D’ailleurs, un fait divers survenu entre 1750 et 1760 serait à l’origine de la trame de La Religieuse : Marguerite Delamarre procède à un appel comme d’abus pour être libérée de ses vœux, mais le tribunal rejette sa demande, même lorsqu’elle fait appel de cette décision, et elle reste religieuse, probablement jusqu’à la fin de sa vie (on perd sa trace après 1790).
Cela dit, on imagine mal qu’à l’origine, l’écriture du roman en lui-même est une vaste blague orchestrée par Diderot, plus plaisantin qu’on ne le croit.
Prenez une bande de joyeux lurons lettrés : Frédéric de Melchior, baron de Grimm, Louise Florence Pétronille Tardieu d’Esclavelles (Mme d’Epinay) et Denis Diderot. Grimm, dans ce qui deviendra la préface annexe à La Religieuse, évoque les faits ainsi : « La Religieuse de M. de La Harpe a réveillé ma conscience endormie depuis dix ans, en me rappelant un horrible complot dont j’ai été l’âme, de concert avec M. Diderot, et deux ou trois autres bandits de cette trempe de nos amis intimes. »

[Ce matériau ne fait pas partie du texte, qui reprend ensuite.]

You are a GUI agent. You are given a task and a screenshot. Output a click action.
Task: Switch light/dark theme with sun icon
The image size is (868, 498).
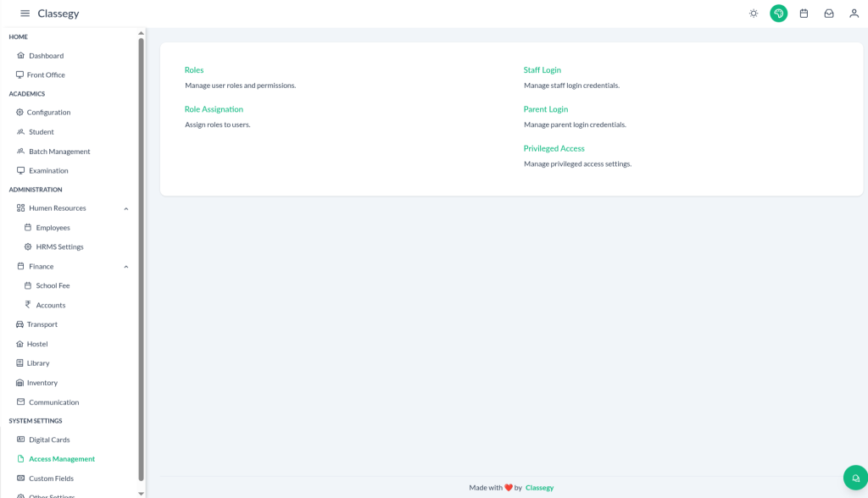coord(754,14)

Ajoutez un quatrième participant malgré lui : le marquis de Croismare, retiré sur ses terres en Normandie. Le marquis manque aux trois compères qui complotent pour le faire revenir à Paris. Se souvenant de l’affaire Delamarre, ils font revivre la religieuse en imaginant qu’elle s’est échappée du couvent et qu’elle écrit à Croismare pour lui demander sa protection et son secours. Le marquis ne se doute pas de la supercherie. Alors que certains plaisantent et rient des lettres de la religieuse inventées par Diderot, Croismare répond et s’intéresse au sort de l’infortunée. Au point que Diderot s’en inquiète : « M. Diderot prit le parti de la faire mourir, préférant de causer quelque chagrin au marquis au danger évident de le tourmenter plus cruellement peut-être en la laissant vivre plus longtemps. »

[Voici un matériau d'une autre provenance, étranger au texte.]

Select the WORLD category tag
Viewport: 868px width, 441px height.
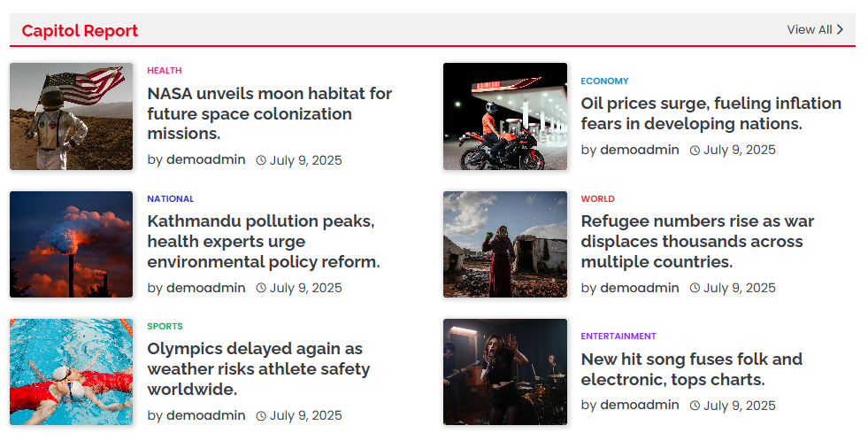point(598,199)
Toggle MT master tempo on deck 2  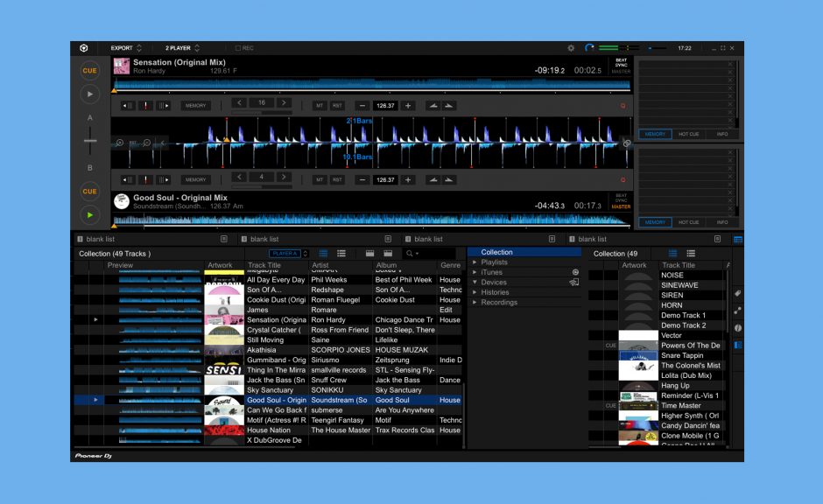(x=320, y=179)
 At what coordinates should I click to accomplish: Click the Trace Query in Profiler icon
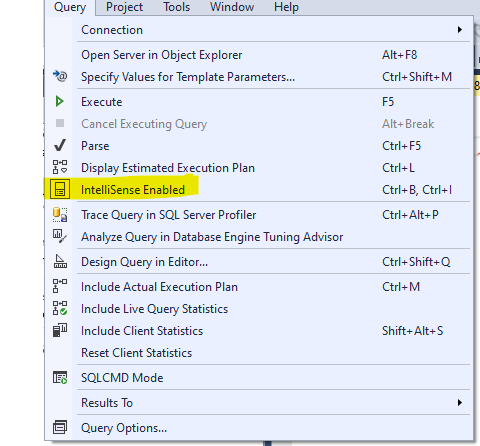tap(60, 214)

La supercherie s’étale sur des mois et n’est dévoilée au marquis qu’au bout de… deux ans ! Beau joueur, il ne se fâche pas contre les trois compères. Quant à Diderot, il finit par retravailler le texte et le publie en feuilleton de 1780 à 1782. La Religieuse, d’abord canular, devient alors la revendication d’une femme à disposer d’elle-même et Diderot lui-même écrit : « Je ne crois pas qu’on ait jamais écrit une satire plus effrayante des couvents »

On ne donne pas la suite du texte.